Ну вот, сделал я операцию! И что же? Медвежатник мне каждый Новый год открытки шлет… Жив-здоров, на охоту ходит, пушнину сдает, внукам ягоду собирает… Такой жизнестойкий дед! Можно сказать, пример для всех нас… Ну, а нам пора уже, ребята! А то как бы утренний клев не упустить за разговорами да байками…
И ребята, что слушали исповедь хирурга у рыбацкого костра, зашевелились, стали потягиваться и подниматься, поглядывая на едва побелевший восток и на прибрежные кусты, за которыми блестела река.
— Живи и режь, дорогой Илья Александрович! — говорили они.
— Долгая тебе лета!
— Только не бери в голову, что плохое видел… Бери, что хорошее! — И даже похлопали Илью Александровича по спине.
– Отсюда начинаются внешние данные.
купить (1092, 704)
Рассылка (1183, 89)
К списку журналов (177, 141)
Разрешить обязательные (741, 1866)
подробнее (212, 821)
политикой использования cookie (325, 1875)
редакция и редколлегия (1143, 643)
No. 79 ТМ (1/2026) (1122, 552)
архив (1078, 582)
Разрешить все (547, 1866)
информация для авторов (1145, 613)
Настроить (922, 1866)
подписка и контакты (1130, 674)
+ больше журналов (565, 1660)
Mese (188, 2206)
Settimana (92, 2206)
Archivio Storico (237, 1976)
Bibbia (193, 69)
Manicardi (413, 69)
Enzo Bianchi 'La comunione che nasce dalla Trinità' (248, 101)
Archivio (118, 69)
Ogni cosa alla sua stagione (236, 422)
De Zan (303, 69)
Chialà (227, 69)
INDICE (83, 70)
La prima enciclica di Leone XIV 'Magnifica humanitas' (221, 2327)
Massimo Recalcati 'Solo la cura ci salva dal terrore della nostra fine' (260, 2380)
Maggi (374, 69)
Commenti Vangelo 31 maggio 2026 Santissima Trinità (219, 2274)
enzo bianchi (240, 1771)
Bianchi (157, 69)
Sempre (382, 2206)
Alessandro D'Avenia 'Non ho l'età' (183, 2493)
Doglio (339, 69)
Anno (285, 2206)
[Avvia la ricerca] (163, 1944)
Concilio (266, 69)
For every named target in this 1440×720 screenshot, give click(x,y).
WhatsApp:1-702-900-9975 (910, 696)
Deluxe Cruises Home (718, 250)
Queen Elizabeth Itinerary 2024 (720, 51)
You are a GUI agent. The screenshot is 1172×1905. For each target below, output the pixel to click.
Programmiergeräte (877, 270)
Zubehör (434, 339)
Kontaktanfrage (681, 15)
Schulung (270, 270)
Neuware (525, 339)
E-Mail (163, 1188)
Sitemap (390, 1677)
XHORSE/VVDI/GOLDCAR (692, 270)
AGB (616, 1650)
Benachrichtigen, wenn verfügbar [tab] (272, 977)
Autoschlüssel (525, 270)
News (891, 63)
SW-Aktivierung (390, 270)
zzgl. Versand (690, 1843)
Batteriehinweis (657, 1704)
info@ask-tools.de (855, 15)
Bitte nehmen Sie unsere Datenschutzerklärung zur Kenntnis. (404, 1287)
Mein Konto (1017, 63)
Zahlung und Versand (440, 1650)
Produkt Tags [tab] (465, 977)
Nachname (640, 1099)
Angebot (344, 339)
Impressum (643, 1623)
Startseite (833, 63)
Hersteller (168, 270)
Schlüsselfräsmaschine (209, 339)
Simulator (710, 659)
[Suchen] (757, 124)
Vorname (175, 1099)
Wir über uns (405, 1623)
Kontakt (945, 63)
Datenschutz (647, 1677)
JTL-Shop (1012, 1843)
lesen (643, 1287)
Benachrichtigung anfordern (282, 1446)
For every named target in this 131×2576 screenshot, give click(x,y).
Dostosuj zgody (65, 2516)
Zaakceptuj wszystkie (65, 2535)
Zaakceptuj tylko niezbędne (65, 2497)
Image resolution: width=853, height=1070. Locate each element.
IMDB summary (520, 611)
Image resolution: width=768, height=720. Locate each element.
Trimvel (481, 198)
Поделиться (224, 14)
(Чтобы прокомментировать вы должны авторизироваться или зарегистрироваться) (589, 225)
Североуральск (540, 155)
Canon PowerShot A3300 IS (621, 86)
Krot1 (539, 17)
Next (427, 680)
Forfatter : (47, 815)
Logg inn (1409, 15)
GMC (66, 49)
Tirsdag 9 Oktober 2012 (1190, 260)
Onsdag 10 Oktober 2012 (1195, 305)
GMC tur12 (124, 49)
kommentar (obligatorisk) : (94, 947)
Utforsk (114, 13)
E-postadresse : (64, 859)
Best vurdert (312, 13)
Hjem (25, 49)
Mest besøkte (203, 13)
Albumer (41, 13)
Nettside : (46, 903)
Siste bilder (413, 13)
Таким способом товарищи выразили свою любовь и одобрение, приняв близко к сердцу его исповедь.
Рыболовы были все свои, самотлорские. Бородатый очкарик Владимир Антонович, геофизик; сухонький, но жилистый. Винивитыч, каротажник. Румяные братья Пятницкие, дизелисты… Почти каждый выходной компания приезжала на Вах отвести душу. И хирургу, что примкнул к этой компании, среди них было хорошо.
Минут через пятнадцать Илья Александрович пристроился со своей удочкой у насосной станции, и один за другим стал таскать серебряных чебаков, тихо посмеиваясь и что-то бормоча, забыв о своих горестях. Здесь, на реке, он набирался сил для новых операций…
Утро сияло и отражалось в реке. А река, казалось, вышла из берегов, затопив пойменные леса, болотистую тундру за ними голубоватым светом.